The rich get richer. And richer.

By Paul E. Erdman, CBS MarketWatch
Last Update: 5:48 PM ET Aug 16, 1999 More Commentary
StockWatch

SAN FRANCISCO (CBS.MW) -- During the past two centuries the income gap between the rich nations of the world and the poor ones has widened at an amazing rate.

Wave after wave of huge mergers continue to sweep through the world, accentuating the concentration of wealth in the West.

A recent United Nations report suggested that in the early 19th century this gap was around 3:1. By the early 20 century it had widened to 11:1. At present, at the close of this century, it probably exceeds 70:1. And this despite the decades-long spurt of growth in Asia, which ended two years ago.

Today, the top 40 billionaires in the capitalistic world have a net worth that is greater than the GDP of countries or regions which account for 45 percent of the world's population -- India, China, East Asia and Africa.

According to the Far Eastern Economic Review, it's almost certain that these disparities in wealth will become more acute. Wave after wave of huge mergers continue to sweep through the world, accentuating the concentration of wealth in the West.

One result is that today a single private company, Royal Dutch (RD: news, msgs), controls more of the world's oil reserves than any single country. But an even more important reason to believe that this gap will be widening at an accelerating rate in the 21st century is the knowledge revolution which is occuring in the Western world, as personified by the Internet and the interfacing of ever more powerful computers.

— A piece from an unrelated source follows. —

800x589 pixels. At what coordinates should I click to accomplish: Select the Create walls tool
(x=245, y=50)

Already now only 10 countries, led by the United States, control 85 percent of global spending on R&D. Disparities of this type, arising out of the Industrial Revolution, were what ushered in the era of colonialism in the 19th century, an era which came to a convulsive end following World War II.

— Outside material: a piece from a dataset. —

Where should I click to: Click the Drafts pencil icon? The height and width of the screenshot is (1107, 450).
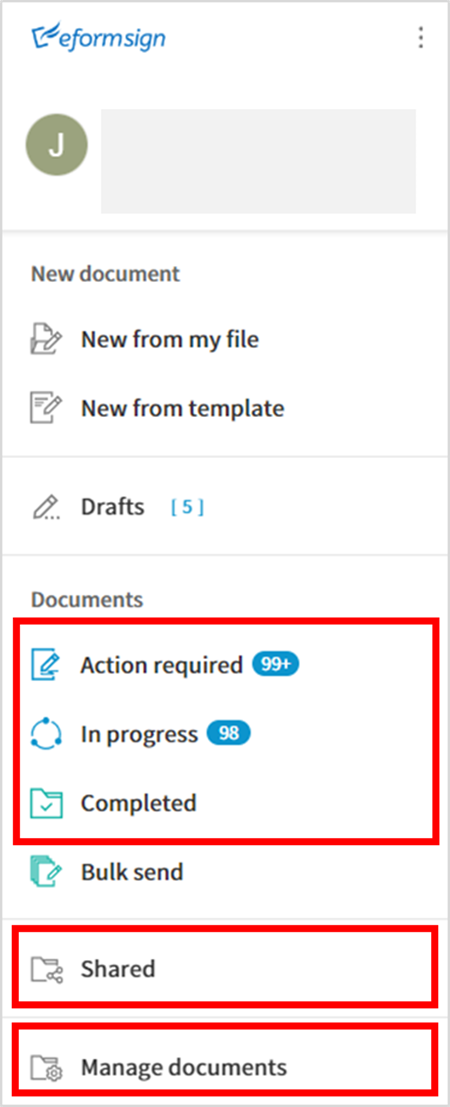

Today, instead of nations, it's the West's huge multinational corporations that are recolonizing the rest of the world -- from Citibank (C: news, msgs) to Microsoft (MSFT: news, msgs), from Novartis to Asea Brown Boveri, from Boeing (BA: news, msgs) and Airbus to Exxon (XON: news, msgs).

Only they can provide the software, the huge loans, the construction capabilities, the energy, the transportation systems, and even the pesticides that the Third World will need in order to "enjoy" rates of economic growth that will allow them to feed their hungry billions.

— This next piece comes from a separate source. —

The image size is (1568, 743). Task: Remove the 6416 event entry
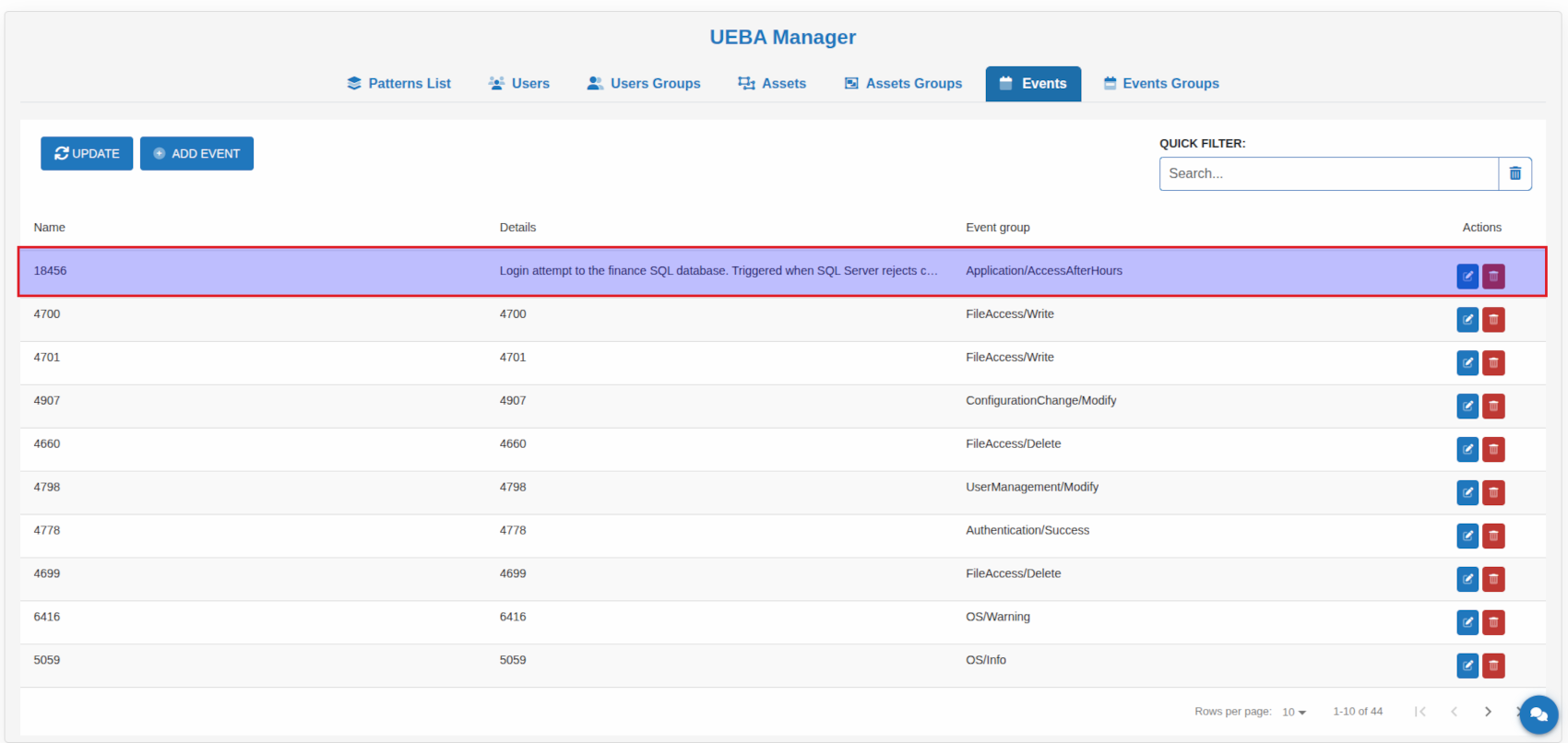(1493, 622)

Such utter dependency on us is bound to lead to ever-increasing resentment, just as it did in the 19th century, a resentment that is still a powerful force today in both India, and especially China.

So how can the very rich and the very poor live together in peace? This could well be the overriding geopolitical issue of the 21st century.

Economist and author Paul E. Erdman is a columnist for CBS MarketWatch.